Fast forward several decades, switch chairs, I find myself now behind not only the editor’s desk, but the publisher’s desk, reading submission after submission (I refuse to call them slush, because writers deserve better than that). Some arrive with a simple how do you do, this is my story, others with a full-blown marketing strategy and pages long CV that details every accolade from the most obscure award given out by the local general store, to Governor General Literary Awards.

Do I read any of these extraneous pages of information? Not usually. Marketing pitches, quite frankly, piss me off. Terrible thing for me to write as a publisher, I realize, but it’s true. In fact, I’ve developed such an antipathy to marketing pitches that I often find myself sneering, muttering imprecations, grunting disbelief, and growling impatience.

CVs, particularly if they run into pages, have the same effect. I find myself snarling, “Do I care that you wrote the PM’s acceptance speech?”

This sort of badger-like behaviour isn’t my normal demeanour. Ask anyone who has come to know me. On any given day I’m normally a nice person, even given to smiles and laughter. So why the transformation when it comes to receiving a submission accompanied by bumph?

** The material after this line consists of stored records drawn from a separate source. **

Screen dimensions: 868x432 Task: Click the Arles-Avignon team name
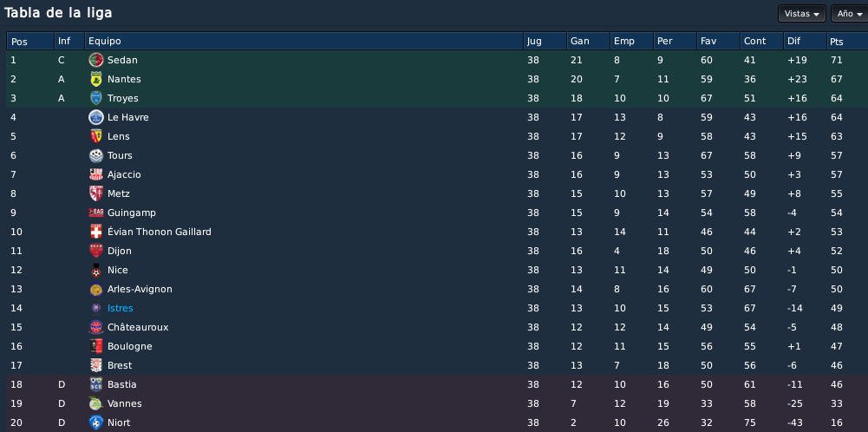(x=140, y=289)
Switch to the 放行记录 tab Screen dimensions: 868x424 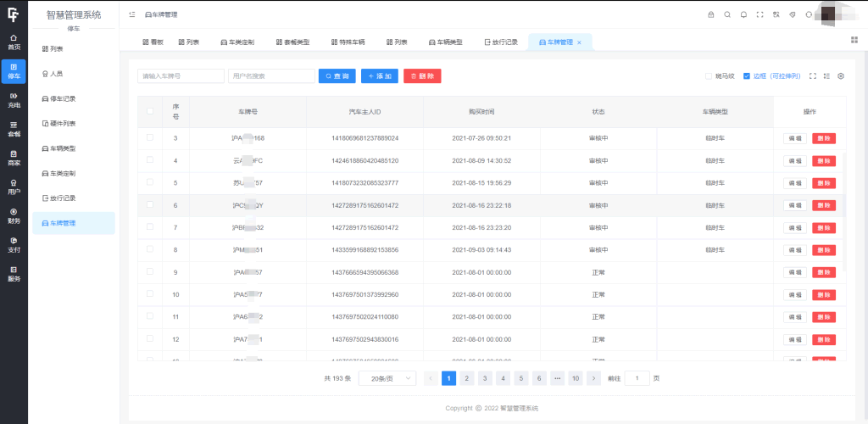tap(500, 42)
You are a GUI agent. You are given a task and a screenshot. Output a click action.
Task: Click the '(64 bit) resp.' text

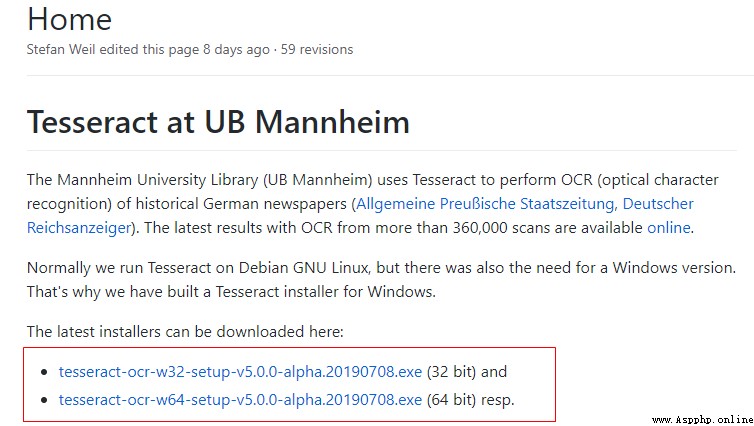[x=471, y=400]
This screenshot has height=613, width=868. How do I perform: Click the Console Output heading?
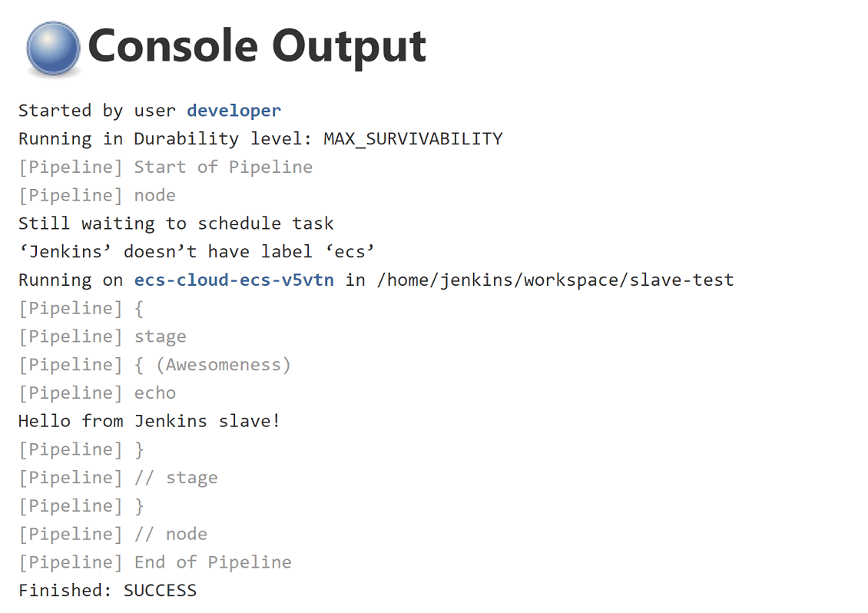[257, 46]
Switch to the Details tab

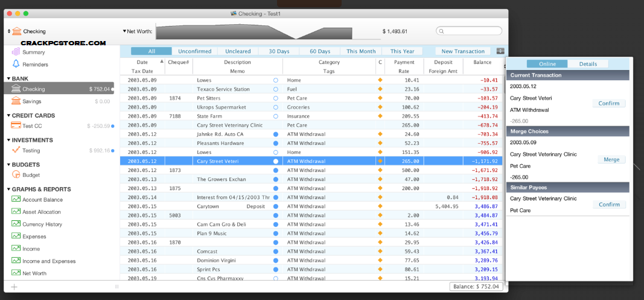click(x=588, y=64)
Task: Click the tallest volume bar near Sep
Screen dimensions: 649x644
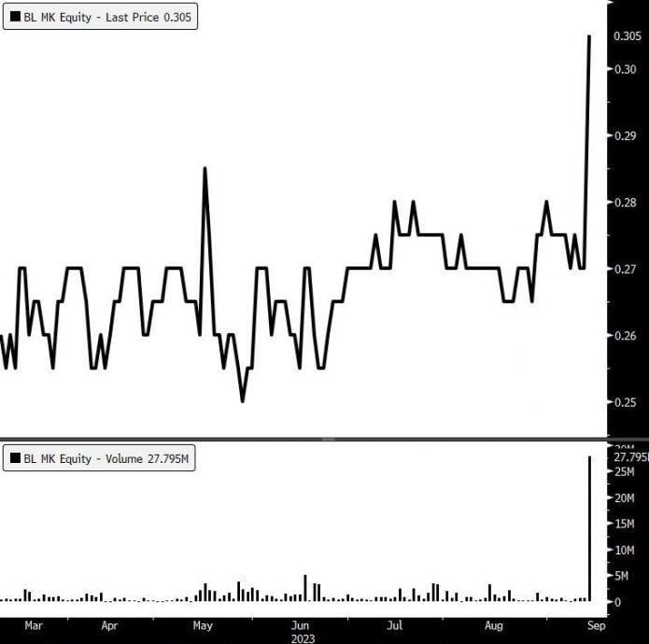Action: (x=589, y=527)
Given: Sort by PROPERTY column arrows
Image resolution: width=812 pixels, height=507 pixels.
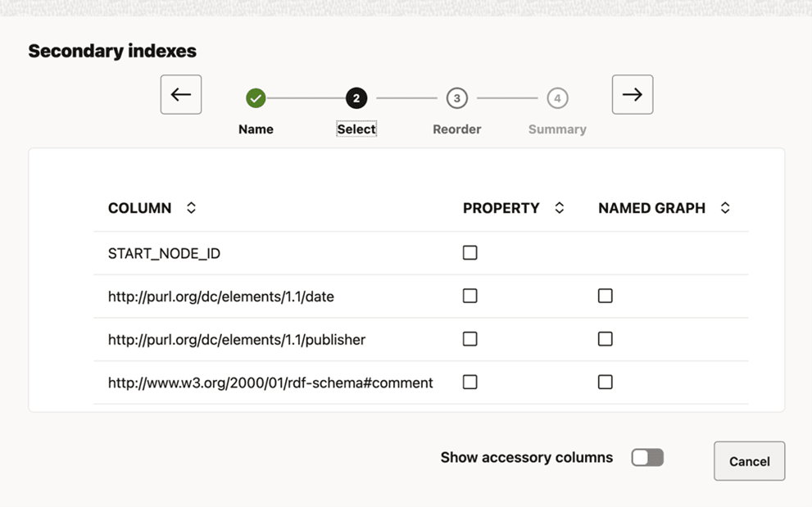Looking at the screenshot, I should click(x=560, y=208).
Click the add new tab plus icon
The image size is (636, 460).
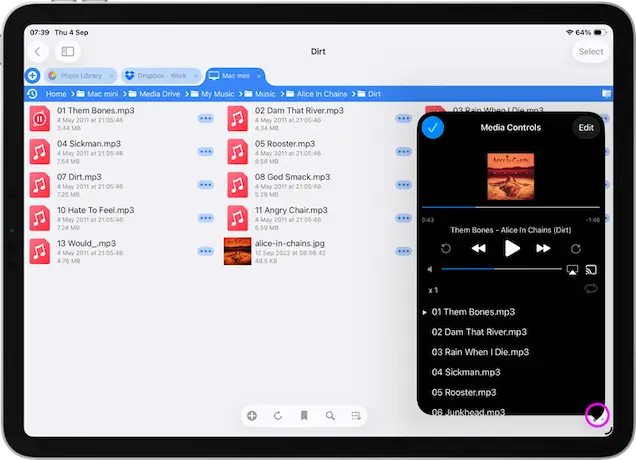coord(32,75)
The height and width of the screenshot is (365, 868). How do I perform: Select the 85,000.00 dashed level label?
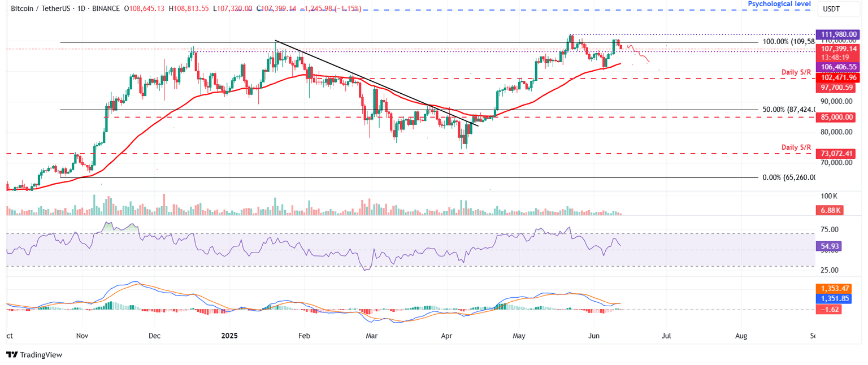point(836,117)
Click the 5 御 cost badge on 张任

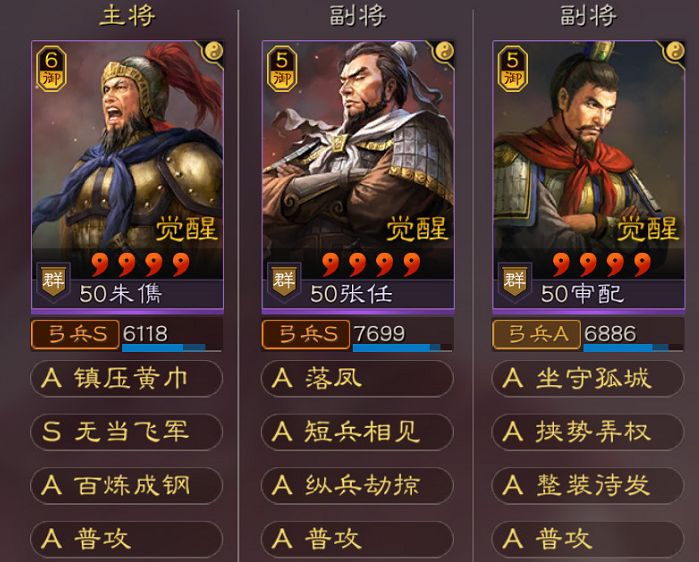[282, 68]
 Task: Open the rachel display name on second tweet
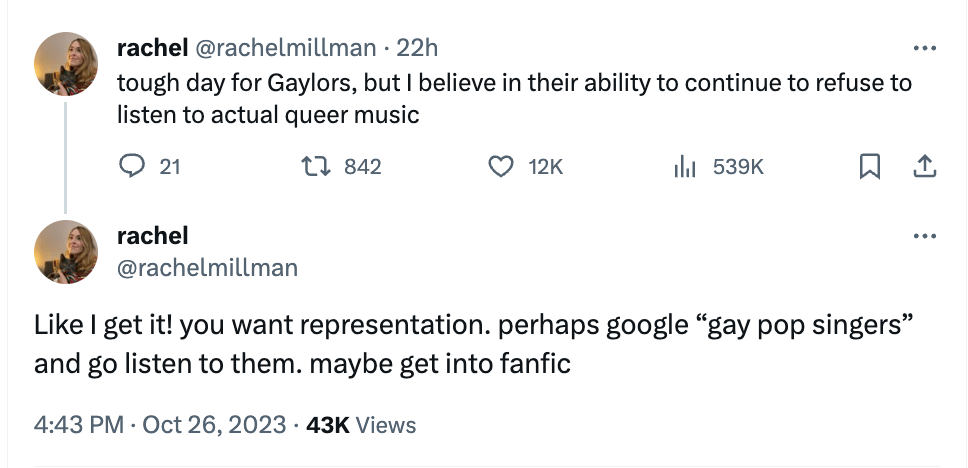(152, 236)
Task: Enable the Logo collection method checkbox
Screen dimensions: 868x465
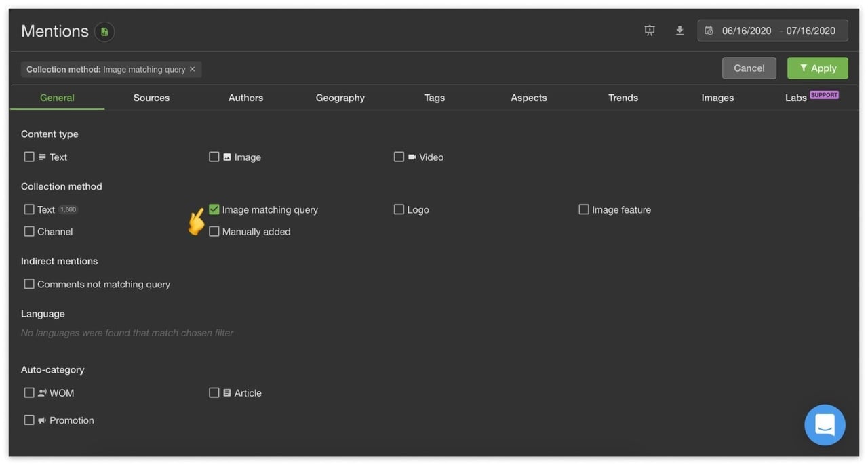Action: [399, 209]
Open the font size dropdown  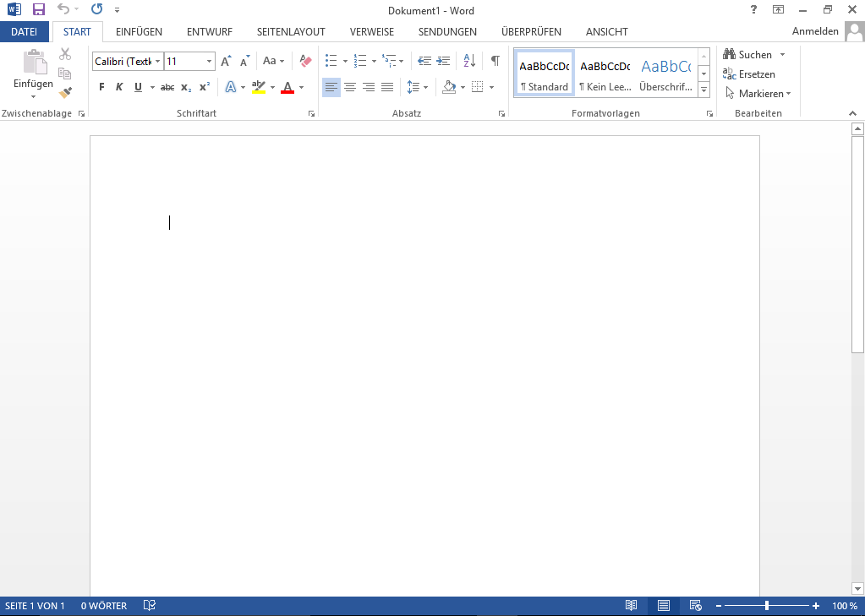tap(209, 62)
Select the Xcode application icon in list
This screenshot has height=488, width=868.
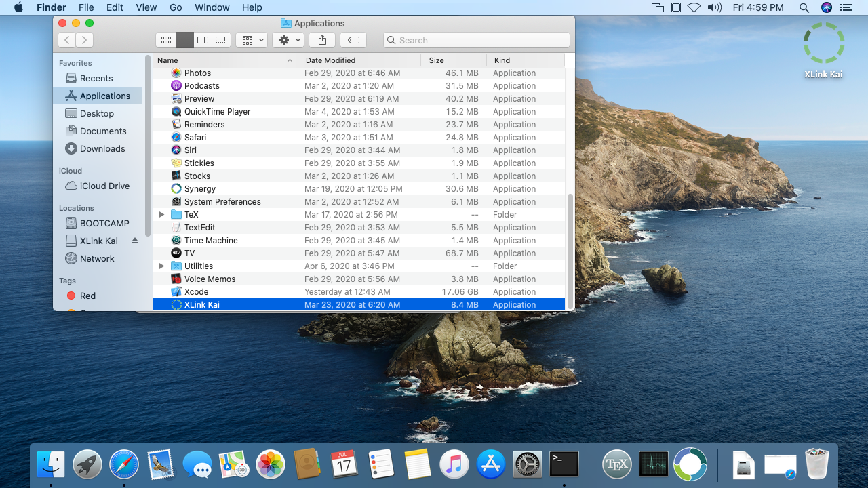coord(176,292)
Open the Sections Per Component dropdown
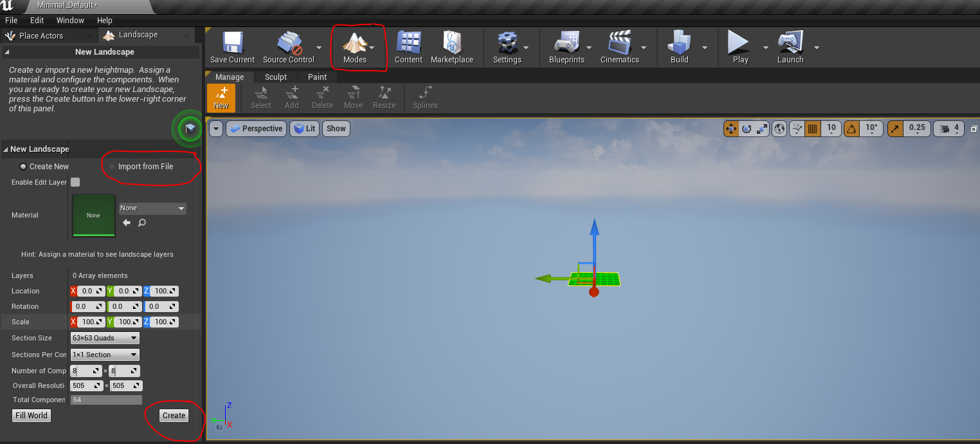This screenshot has height=444, width=980. pos(104,355)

I’ve reasoned out that my antipathy arises out of the fact none of that information actually tells me if the writers can, well, write. What I do want to read is that first paragraph, first page, first chapter of the story. And if by 100 pages the author has made me forget about the resident badger, well, we’ve settled down to a reasonable and sane consideration of a literary work, whether fiction or non-fiction, that will make the cynic shut up and stay that way.

Then, and only then, after sating myself with a deliciously good read, will I turn to the CV first, mostly to find out what sort of experience and person with whom I’m potentially going to be entering a long-term relationship. And then, after that, turn to the pitch.

So, you see, for this house, for this editor and publisher, getting my attention isn’t about how good a huckster you can be. It IS about telling me a good, honest story. That’s it. Just write the most honest story you can, polish it (because grammar and punctuation errors will most definitely conjure the badger), and send it in — that is, of course, when Five Rivers is again open to submissions.